**INSTRUÇÕES DO EXERCÍCIO**
Conte as linhas do material que contêm a palavra "arrow", considerando a diferença entre maiúsculas e minúsculas. Informe somente o número.

**MATERIAL FORNECIDO**
··········

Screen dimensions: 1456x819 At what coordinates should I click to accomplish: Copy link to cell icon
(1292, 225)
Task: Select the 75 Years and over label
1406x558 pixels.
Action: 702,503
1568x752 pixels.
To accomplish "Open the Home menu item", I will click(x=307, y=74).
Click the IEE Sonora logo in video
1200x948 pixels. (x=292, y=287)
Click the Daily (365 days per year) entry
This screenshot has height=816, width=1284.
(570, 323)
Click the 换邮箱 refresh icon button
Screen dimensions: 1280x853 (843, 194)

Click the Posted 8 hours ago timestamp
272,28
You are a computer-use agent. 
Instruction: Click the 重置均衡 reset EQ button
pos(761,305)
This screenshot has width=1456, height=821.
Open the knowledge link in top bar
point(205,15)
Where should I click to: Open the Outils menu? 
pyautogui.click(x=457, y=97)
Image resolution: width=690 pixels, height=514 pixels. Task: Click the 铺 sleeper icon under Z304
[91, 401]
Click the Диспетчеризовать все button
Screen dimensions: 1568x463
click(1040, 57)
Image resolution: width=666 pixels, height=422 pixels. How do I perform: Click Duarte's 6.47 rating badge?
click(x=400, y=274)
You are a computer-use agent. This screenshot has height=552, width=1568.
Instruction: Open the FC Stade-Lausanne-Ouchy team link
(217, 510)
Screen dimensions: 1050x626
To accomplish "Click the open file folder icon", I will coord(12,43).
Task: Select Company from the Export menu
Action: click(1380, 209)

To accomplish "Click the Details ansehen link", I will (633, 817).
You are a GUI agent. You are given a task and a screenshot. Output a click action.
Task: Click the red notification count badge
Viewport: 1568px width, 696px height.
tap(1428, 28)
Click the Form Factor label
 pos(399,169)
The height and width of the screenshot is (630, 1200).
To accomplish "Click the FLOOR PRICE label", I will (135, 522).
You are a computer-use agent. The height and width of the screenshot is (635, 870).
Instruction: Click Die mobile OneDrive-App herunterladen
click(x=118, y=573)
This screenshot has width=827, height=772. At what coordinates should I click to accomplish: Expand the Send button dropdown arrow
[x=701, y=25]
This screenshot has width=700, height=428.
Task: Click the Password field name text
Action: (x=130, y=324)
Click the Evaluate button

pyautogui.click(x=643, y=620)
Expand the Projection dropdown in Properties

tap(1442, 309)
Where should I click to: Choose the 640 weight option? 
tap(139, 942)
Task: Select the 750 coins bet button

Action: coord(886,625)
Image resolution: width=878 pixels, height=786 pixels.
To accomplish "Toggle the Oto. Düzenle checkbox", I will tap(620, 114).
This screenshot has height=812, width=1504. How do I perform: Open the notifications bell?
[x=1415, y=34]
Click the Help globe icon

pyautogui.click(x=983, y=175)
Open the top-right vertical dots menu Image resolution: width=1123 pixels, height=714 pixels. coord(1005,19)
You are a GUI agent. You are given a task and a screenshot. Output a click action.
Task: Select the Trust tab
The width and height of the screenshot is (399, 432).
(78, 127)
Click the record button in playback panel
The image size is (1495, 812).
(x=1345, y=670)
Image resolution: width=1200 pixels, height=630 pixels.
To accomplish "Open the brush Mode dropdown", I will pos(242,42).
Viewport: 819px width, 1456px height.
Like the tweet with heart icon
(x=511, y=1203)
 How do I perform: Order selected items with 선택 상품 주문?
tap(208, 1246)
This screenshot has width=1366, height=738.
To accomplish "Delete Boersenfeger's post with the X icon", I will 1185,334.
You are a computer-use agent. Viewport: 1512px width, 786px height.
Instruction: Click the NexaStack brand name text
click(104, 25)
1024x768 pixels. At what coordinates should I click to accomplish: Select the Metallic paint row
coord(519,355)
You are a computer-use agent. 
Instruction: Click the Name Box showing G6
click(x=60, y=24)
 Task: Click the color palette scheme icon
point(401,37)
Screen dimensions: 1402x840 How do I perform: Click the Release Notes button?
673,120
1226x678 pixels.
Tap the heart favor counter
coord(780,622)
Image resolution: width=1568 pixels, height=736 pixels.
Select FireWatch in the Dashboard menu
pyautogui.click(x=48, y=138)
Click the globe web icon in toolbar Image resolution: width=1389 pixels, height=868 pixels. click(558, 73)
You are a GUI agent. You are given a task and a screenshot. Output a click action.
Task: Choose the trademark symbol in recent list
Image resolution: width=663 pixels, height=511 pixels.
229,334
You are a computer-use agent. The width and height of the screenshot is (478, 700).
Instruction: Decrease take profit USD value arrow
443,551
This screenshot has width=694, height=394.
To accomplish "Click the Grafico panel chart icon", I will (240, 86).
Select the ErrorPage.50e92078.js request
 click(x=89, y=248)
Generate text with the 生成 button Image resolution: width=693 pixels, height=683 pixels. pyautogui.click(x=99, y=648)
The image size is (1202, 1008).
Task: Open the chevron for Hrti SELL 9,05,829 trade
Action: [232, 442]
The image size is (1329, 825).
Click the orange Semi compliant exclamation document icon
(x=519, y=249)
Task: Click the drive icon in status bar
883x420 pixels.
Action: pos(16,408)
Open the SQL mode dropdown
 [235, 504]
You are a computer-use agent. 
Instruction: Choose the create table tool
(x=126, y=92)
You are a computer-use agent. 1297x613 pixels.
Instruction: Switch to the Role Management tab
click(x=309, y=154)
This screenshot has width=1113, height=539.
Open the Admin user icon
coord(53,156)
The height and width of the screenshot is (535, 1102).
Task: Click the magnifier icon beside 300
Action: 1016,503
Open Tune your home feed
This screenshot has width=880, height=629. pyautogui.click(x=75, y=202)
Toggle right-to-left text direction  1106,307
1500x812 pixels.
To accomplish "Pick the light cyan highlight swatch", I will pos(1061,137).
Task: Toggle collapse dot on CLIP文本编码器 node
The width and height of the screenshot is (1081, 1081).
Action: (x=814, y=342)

··········

**RESPOSTA CORRETA**
2